▸ **EXCERPTED PASSAGE**
+--

The central difference between the data available for the retail and the office markets is that CoStar, which is widely regarded as a dependable source of information on Manhattan office leasing, does not effectively track retail in New York City. The firm is not able to get enough leasing information from the city’s retail tenants, Dean Violagis, CoStar’s vice president of research, told The Real Deal.

Part of the challenge for his firm is that landlords often don’t want to provide the asking rent because different types of tenants, such as restaurants versus clothing stores, can command different amounts of money.

Brokers added that pricing for retail spaces is different from office because the supply is far more limited and the demand for each space is partly defined by the prospective tenant.

Gene Spiegelman, a retail broker and an executive director with Cushman, said retail was less of a commodity than office space where there are many more locations that would serve most tenants.

“Retail is not a fungible product. One corner is more valuable than another corner. Therefore it is very difficult to create an apples to apples comparison” between one retail location and another, Spiegelman said.

+--

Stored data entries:

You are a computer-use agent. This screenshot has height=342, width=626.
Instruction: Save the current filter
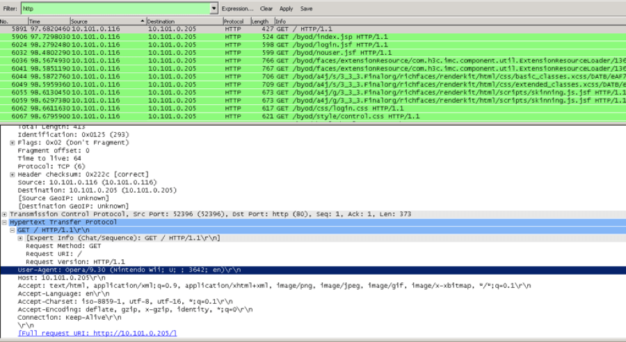(x=306, y=9)
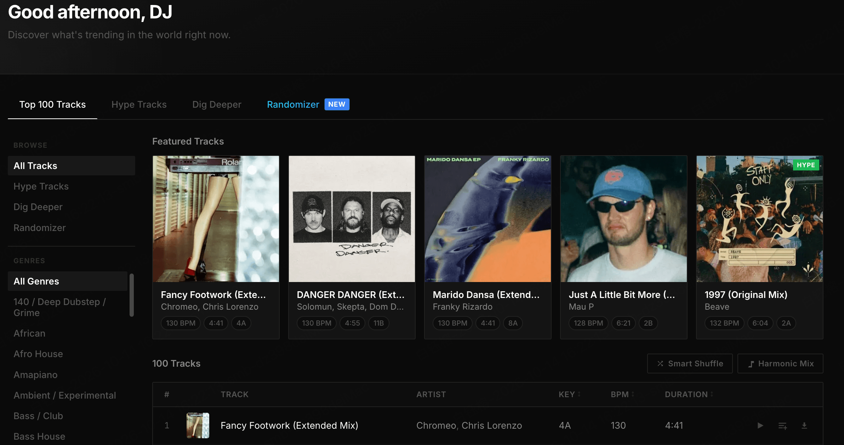Click the HYPE badge on 1997 cover
The width and height of the screenshot is (844, 445).
806,165
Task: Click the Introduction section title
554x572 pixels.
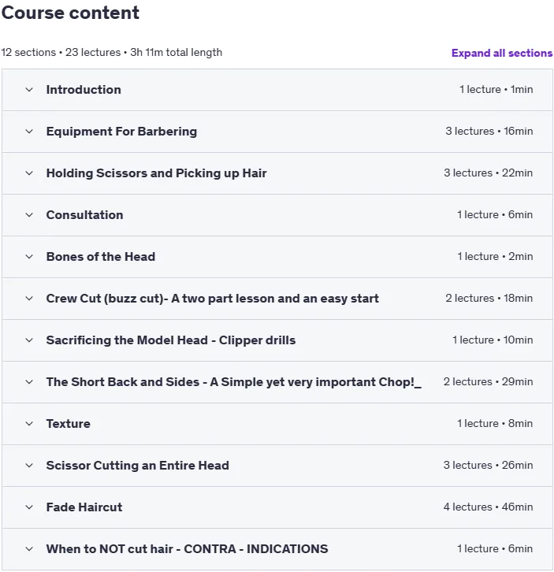Action: pyautogui.click(x=84, y=90)
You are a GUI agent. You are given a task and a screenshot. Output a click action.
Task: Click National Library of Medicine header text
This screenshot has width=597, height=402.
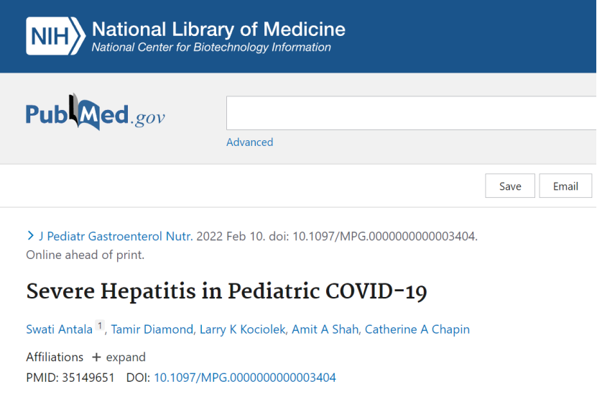coord(218,29)
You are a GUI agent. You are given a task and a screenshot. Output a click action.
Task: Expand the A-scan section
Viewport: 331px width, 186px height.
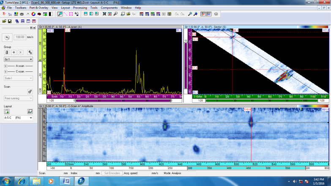6,66
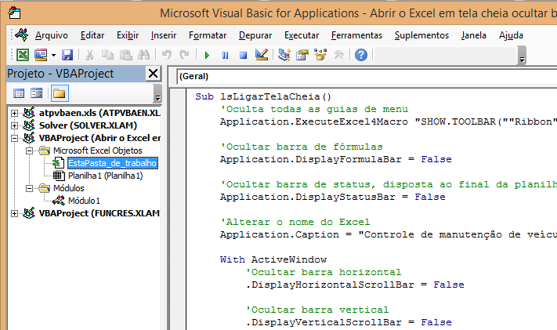Collapse the Módulos folder
557x330 pixels.
[x=29, y=188]
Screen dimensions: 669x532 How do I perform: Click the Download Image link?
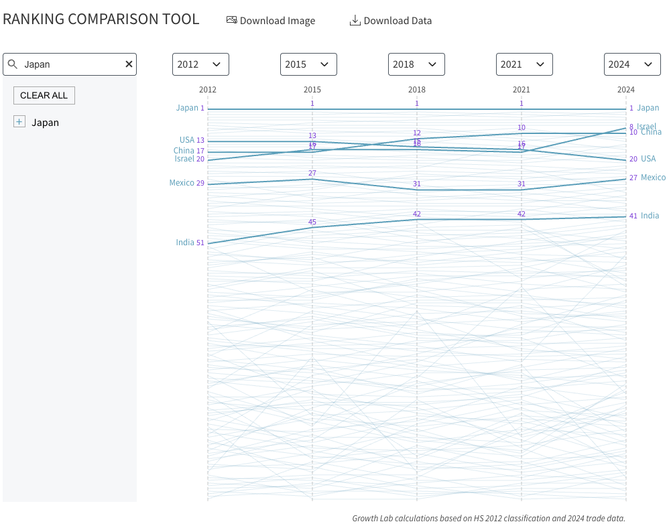click(271, 21)
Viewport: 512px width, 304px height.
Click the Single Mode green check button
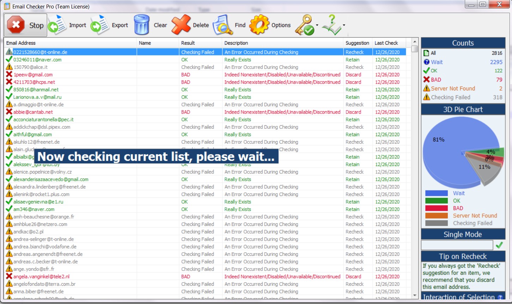(x=499, y=245)
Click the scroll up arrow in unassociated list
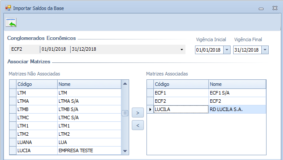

+--

▸ **WHAT YOU WILL DO**
1. Can you write out the passage on Manhattan retail and office leasing data verbatim, from "Part of the" up to and including "another, Spiegelman said."?
2. Can you pick up the passage on Manhattan retail and office leasing data and continue it from where it stops?

▸ **EXPECTED RESPONSES**
1.
Part of the challenge for his firm is that landlords often don’t want to provide the asking rent because different types of tenants, such as restaurants versus clothing stores, can command different amounts of money.

Brokers added that pricing for retail spaces is different from office because the supply is far more limited and the demand for each space is partly defined by the prospective tenant.

Gene Spiegelman, a retail broker and an executive director with Cushman, said retail was less of a commodity than office space where there are many more locations that would serve most tenants.

“Retail is not a fungible product. One corner is more valuable than another corner. Therefore it is very difficult to create an apples to apples comparison” between one retail location and another, Spiegelman said.

2.
Another difference between the retail and office markets is retail is controlled by a much broader mix of landlords, brokers said, from plumbers to real estate giants like Vornado Realty Trust. The smaller owners are less inclined to share leasing data, and many deals are done with space that was never listed, further veiling the true market, insiders said.

Peter Braus, executive vice president of landlord Sierra Realty, explained that a chain-store tenant, for example, would not want its deals published. Because if a landlord knows a tenant paid above-market to secure another space, it hurts the tenant’s bargaining position going forward.

“Tenants don’t want the landlord to know that they did a deal where they paid more than the market,” Braus said.